**INSTRUCTIONS TO FOLLOW:** Edit the records below by replacing every "流媒体" with "流式媒体" and leaving everything else unchanged.

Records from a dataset

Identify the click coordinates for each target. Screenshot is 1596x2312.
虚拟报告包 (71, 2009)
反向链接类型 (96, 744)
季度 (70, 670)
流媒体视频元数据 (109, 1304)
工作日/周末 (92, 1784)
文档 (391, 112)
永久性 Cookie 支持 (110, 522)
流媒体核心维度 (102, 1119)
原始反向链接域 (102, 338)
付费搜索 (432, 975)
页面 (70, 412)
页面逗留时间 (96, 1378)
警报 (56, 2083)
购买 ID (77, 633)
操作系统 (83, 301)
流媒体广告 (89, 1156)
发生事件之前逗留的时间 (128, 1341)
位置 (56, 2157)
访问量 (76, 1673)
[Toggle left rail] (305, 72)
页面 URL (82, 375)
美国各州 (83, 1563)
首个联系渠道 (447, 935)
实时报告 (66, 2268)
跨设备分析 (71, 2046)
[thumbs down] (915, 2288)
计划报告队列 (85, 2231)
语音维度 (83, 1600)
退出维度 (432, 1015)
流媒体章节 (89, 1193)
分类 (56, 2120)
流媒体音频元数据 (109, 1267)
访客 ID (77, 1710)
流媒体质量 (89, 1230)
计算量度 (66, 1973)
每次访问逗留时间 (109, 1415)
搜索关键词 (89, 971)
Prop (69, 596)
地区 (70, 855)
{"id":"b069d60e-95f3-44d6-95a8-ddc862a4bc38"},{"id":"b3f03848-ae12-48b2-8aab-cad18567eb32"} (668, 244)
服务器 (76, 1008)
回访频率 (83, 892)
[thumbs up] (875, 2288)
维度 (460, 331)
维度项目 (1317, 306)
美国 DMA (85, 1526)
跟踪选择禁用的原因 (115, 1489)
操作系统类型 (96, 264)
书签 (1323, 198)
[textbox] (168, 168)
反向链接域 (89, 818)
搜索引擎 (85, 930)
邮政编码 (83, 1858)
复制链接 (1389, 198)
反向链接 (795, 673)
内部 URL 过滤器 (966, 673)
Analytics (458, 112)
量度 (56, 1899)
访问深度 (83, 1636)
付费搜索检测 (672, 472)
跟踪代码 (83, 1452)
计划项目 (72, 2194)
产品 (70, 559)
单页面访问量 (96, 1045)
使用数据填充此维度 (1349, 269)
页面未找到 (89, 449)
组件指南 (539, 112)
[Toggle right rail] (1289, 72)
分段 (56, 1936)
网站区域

**RESULT FOR THIS EXERCISE:**
Identify the click coordinates for each target. Screenshot is 1596x2312.
虚拟报告包 (71, 2009)
反向链接类型 (96, 744)
季度 (70, 670)
流式媒体视频元数据 (109, 1304)
工作日/周末 (92, 1784)
文档 (391, 112)
永久性 Cookie 支持 (110, 522)
流式媒体核心维度 (102, 1119)
原始反向链接域 (102, 338)
付费搜索 (432, 975)
页面 (70, 412)
页面逗留时间 (96, 1378)
警报 (56, 2083)
购买 ID (77, 633)
操作系统 (83, 301)
流式媒体广告 (89, 1156)
发生事件之前逗留的时间 (128, 1341)
位置 (56, 2157)
访问量 (76, 1673)
[Toggle left rail] (305, 72)
页面 URL (82, 375)
美国各州 (83, 1563)
首个联系渠道 (447, 935)
实时报告 (66, 2268)
跨设备分析 (71, 2046)
[thumbs down] (915, 2288)
计划报告队列 (85, 2231)
语音维度 (83, 1600)
退出维度 (432, 1015)
流式媒体章节 (89, 1193)
分类 (56, 2120)
流式媒体音频元数据 (109, 1267)
访客 ID (77, 1710)
流式媒体质量 (89, 1230)
计算量度 (66, 1973)
每次访问逗留时间 (109, 1415)
搜索关键词 (89, 971)
Prop (69, 596)
地区 (70, 855)
{"id":"b069d60e-95f3-44d6-95a8-ddc862a4bc38"},{"id":"b3f03848-ae12-48b2-8aab-cad18567eb32"} (668, 244)
服务器 (76, 1008)
回访频率 (83, 892)
[thumbs up] (875, 2288)
维度 (460, 331)
维度项目 (1317, 306)
美国 DMA (85, 1526)
跟踪选择禁用的原因 (115, 1489)
操作系统类型 (96, 264)
书签 (1323, 198)
[textbox] (168, 168)
反向链接域 (89, 818)
搜索引擎 (85, 930)
邮政编码 (83, 1858)
复制链接 (1389, 198)
反向链接 (795, 673)
内部 URL 过滤器 (966, 673)
Analytics (458, 112)
量度 (56, 1899)
访问深度 (83, 1636)
付费搜索检测 (672, 472)
跟踪代码 (83, 1452)
计划项目 (72, 2194)
产品 (70, 559)
单页面访问量 (96, 1045)
使用数据填充此维度 (1349, 269)
页面未找到 (89, 449)
组件指南 (539, 112)
[Toggle right rail] (1289, 72)
分段 (56, 1936)
网站区域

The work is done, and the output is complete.